Directions for this task
Pictures stay out of the copy. Retype exactly the lines below from the one with "Where should I" through the one with "The width and height of the screenshot is (467, 207).".

- - - - -

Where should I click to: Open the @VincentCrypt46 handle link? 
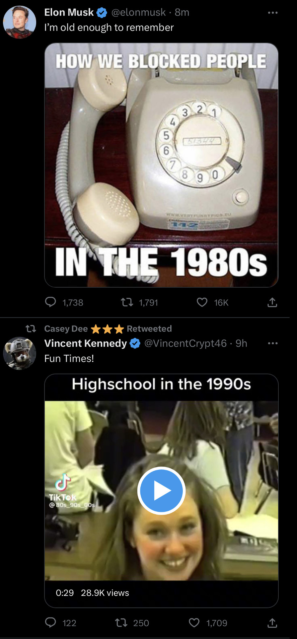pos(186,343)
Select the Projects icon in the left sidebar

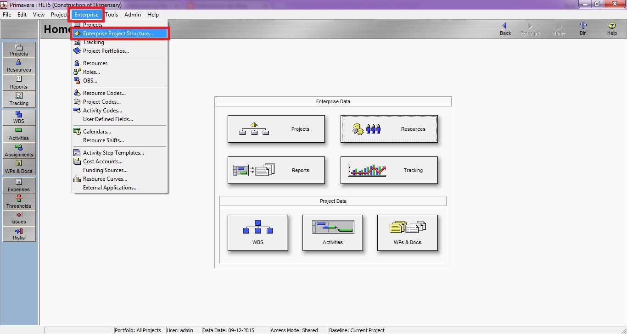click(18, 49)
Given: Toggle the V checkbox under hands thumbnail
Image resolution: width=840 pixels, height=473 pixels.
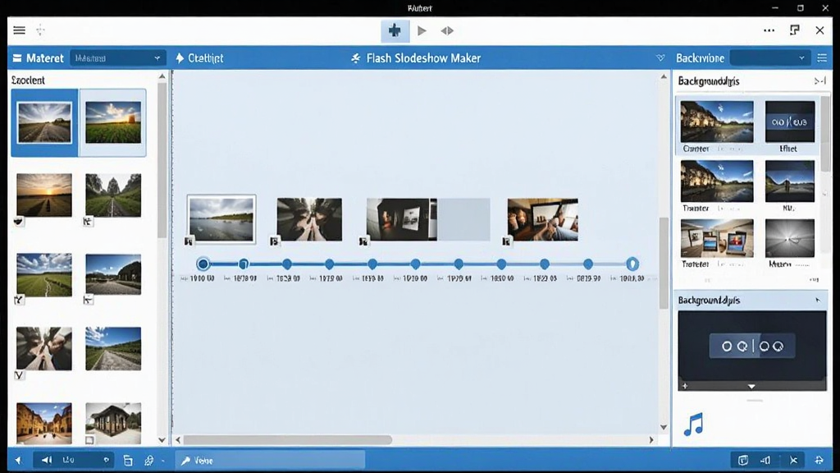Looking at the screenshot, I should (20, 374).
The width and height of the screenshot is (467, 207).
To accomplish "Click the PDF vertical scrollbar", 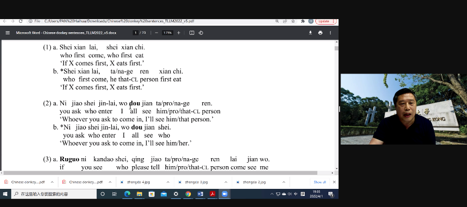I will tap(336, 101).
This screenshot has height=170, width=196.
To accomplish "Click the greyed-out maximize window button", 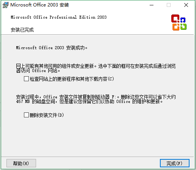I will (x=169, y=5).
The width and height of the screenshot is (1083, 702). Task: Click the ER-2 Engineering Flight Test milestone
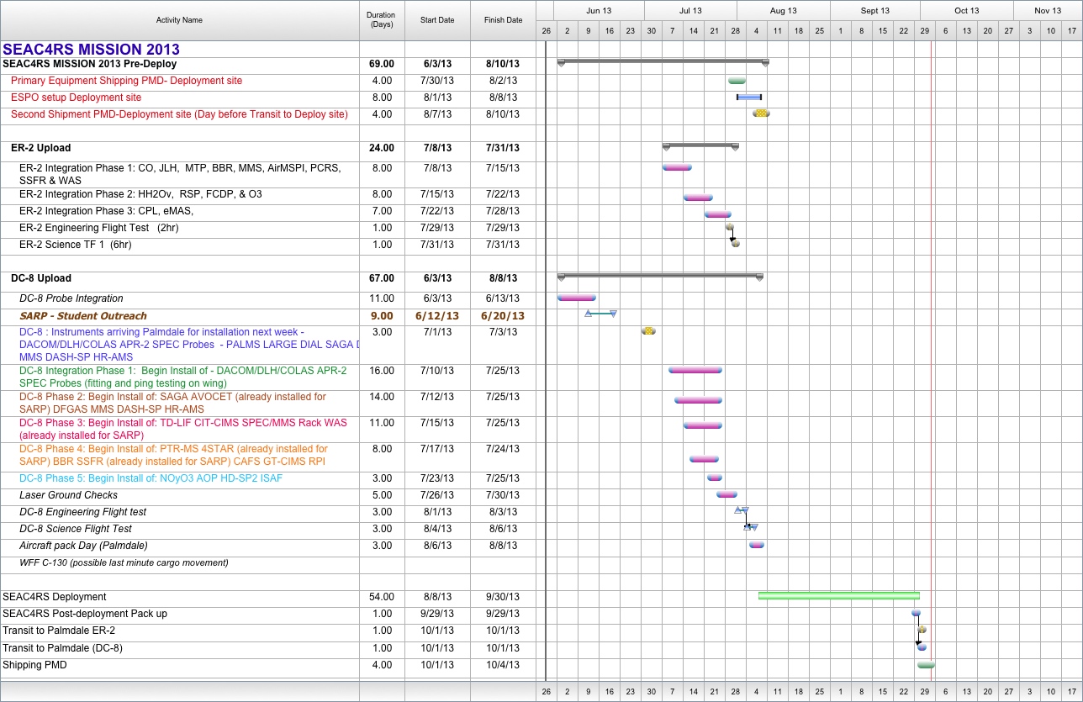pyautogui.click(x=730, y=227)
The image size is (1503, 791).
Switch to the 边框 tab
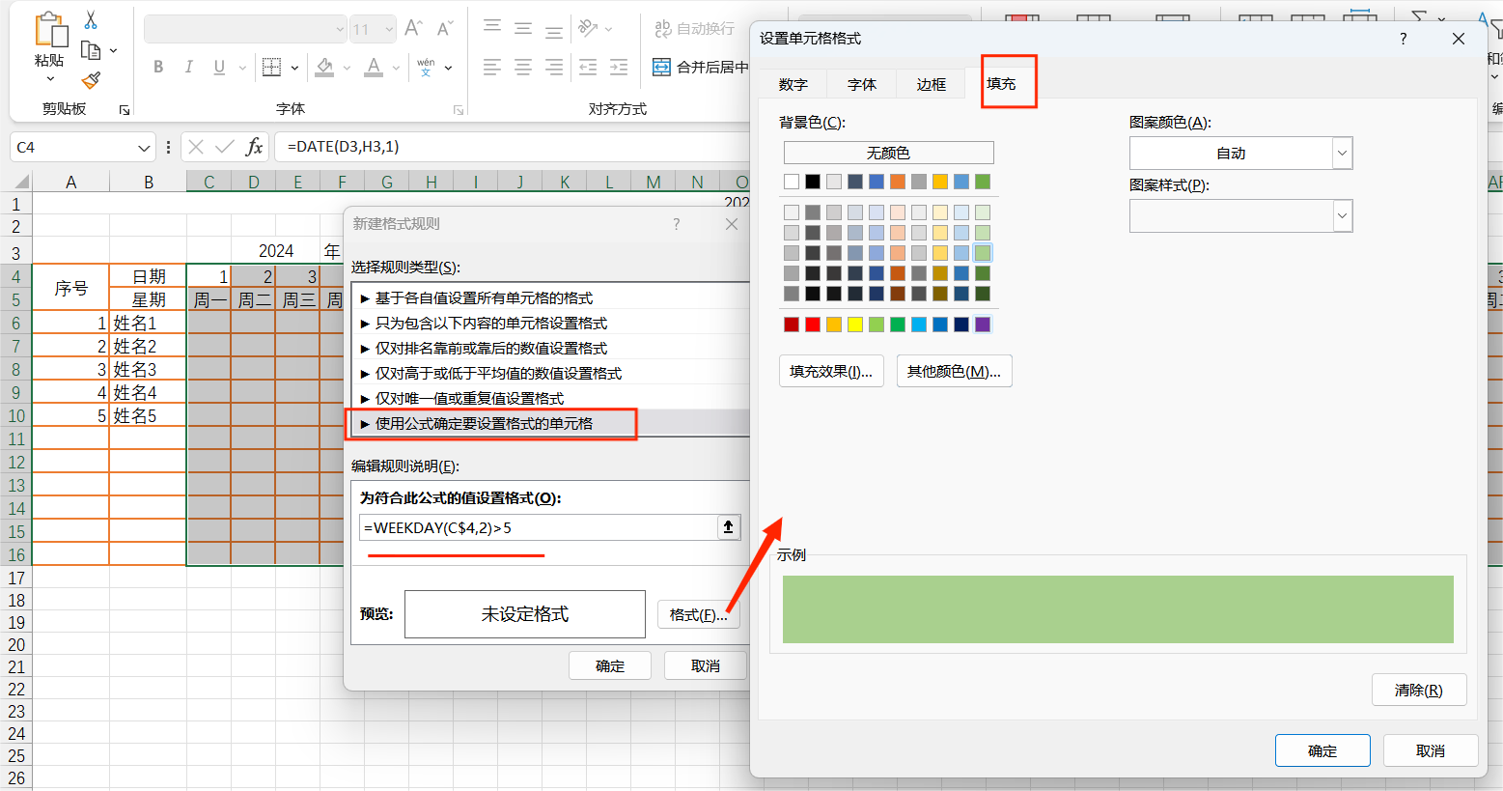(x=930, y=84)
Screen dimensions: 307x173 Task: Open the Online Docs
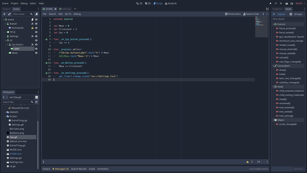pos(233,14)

- - - - -

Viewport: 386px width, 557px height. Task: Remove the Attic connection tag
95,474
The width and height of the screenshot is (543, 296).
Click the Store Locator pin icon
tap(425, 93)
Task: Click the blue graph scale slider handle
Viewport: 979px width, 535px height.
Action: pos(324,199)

- - - - -

Result
Where should I click to: Open the @VincentCrypt46 handle link? 
pos(186,343)
Select the Projects icon in the left sidebar

click(18, 49)
Given: Toggle the V checkbox under hands thumbnail
Image resolution: width=840 pixels, height=473 pixels.
Looking at the screenshot, I should (20, 374).
The width and height of the screenshot is (467, 207).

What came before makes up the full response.